South Sea Cultured Pearls P. maxima, one of the world’s largest mollusks, produces the magnificent South Sea cultured pearl, generally the largest cultured pearl on the market. As its name implies, the South Sea cultured pearl is produced in Australia, Indonesia and the Phillipines. (The cultured pearl is the national gem of the Phillipines.) Most South Sea pearls are silver, white, or a gorgeous and coveted golden color. Farmers do not treat these pearls after harvest, although some wholesale buyers do so after export. Unlike a freshwater pearl mollusk, P. maxima can accept only one nucleation at a time; however the oyster can be nucleated up to three times in its lifetime. After nucleation, the South Sea cultured pearl requires 20-24 months to grow, and typically produces a pearl around 13mm, although some reach 15mm or larger.

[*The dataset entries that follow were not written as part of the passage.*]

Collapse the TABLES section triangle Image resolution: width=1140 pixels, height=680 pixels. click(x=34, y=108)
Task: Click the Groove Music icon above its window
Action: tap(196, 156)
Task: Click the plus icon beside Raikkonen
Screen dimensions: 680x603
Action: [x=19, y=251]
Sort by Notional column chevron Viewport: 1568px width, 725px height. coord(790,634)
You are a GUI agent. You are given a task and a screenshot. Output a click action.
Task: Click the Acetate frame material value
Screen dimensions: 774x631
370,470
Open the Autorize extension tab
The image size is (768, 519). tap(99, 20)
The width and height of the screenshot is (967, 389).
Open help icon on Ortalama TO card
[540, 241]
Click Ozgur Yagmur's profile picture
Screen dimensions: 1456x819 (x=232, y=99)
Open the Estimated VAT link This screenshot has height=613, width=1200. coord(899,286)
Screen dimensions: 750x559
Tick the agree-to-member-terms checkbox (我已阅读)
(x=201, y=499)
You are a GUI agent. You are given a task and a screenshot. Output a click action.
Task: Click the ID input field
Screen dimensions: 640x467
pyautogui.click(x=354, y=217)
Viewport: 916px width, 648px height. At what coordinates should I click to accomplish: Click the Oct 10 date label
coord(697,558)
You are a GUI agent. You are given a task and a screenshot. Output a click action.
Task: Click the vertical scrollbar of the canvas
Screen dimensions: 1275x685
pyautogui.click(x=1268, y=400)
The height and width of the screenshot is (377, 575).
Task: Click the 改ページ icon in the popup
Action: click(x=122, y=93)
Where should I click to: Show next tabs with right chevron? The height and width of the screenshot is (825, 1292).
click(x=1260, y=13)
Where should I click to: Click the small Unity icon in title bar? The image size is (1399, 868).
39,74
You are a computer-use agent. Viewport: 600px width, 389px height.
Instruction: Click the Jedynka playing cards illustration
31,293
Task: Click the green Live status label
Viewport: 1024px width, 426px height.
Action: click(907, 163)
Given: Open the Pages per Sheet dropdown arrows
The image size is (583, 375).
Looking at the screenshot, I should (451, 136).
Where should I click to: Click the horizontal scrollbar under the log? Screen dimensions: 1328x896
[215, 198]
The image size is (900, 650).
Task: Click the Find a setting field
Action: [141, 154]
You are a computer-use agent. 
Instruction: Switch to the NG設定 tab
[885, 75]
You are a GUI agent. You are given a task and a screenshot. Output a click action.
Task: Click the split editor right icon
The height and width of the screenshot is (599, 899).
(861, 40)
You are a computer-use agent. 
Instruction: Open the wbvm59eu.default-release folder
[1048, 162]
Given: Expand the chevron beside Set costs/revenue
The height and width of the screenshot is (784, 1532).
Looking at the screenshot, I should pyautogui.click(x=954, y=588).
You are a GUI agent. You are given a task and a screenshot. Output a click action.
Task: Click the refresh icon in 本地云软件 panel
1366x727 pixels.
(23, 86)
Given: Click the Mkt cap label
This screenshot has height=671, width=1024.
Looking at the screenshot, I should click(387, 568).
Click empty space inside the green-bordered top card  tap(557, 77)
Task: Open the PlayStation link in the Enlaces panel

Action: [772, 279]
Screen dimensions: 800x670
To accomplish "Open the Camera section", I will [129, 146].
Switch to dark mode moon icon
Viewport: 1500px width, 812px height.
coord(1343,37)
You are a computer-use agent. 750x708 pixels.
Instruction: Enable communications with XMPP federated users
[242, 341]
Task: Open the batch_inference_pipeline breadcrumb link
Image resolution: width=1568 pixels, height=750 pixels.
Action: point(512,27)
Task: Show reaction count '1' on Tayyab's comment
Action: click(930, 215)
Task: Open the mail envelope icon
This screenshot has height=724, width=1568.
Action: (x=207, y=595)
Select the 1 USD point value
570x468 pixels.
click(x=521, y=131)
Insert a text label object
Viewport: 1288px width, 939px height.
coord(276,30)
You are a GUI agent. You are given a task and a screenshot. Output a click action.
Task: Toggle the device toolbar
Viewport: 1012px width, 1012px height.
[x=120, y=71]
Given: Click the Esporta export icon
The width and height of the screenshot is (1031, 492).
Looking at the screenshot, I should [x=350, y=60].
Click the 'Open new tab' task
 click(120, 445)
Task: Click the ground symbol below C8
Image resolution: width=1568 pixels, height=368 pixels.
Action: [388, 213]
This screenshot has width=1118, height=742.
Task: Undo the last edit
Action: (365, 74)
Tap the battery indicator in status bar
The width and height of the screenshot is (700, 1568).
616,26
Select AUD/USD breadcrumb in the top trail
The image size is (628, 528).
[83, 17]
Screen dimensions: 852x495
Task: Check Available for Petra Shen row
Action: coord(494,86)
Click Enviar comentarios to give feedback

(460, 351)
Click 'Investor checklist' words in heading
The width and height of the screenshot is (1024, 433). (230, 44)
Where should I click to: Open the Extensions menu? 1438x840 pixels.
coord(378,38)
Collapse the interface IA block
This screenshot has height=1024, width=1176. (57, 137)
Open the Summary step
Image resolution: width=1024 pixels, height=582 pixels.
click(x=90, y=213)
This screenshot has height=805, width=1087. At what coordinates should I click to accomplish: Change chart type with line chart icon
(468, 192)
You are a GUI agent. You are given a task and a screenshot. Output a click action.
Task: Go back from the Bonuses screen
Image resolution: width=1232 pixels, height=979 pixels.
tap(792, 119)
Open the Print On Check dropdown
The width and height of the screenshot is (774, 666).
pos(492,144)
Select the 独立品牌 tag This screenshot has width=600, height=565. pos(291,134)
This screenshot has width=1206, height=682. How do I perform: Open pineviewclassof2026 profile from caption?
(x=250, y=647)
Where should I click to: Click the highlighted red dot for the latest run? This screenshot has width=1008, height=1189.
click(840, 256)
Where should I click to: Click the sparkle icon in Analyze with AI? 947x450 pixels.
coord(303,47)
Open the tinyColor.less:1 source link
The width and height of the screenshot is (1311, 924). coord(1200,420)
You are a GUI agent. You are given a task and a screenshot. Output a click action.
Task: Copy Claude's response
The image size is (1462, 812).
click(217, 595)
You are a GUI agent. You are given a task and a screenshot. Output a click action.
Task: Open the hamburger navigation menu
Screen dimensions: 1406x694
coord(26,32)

Between 10%-30% of any given crop contains spherical pearls.
Australia produces about 60 percent of the supply of South Sea cultured pearls, although Indonesian farmers produce more of the golden variety than Australian farmers do. Freshwater Cultured Pearls Unlike their saltwater cousins, freshwater pearls are produced in mollusks rather than oysters, and, like their name implies, are grown in ponds, lakes and rivers rather than in the ocean. Most of today’s freshwater cultured pearls are produced in China, and, thanks to improvements in culturing techniques, the round, high-luster gems of today are a vast improvement over the inexpensive, squishy rice-krispie-shaped gems typical of the freshwater crop of yesteryear. Indeed many experts maintain that today’s freshwater cultured pearls rival the beauty of saltwater cultured pearls—a far cry from the freshwater pearl’s humble reputation from the not-so-distant past. Freshwater cultured pearls are produced in mussels belonging to the family Unionidae. Most are grown in China, yet the United Sates produces its fair share. In fact, the mother-of-pearl beads used to induce the pearl growing process worldwide are made from ground American mussel shells. Many freshwater pearls are nucleated, or implanted, with mantle tissue only, which is taken from a donor mussel. Because they do not contain a starter “bead,” tissue-nucleated freshwater pearls are 100% nacre.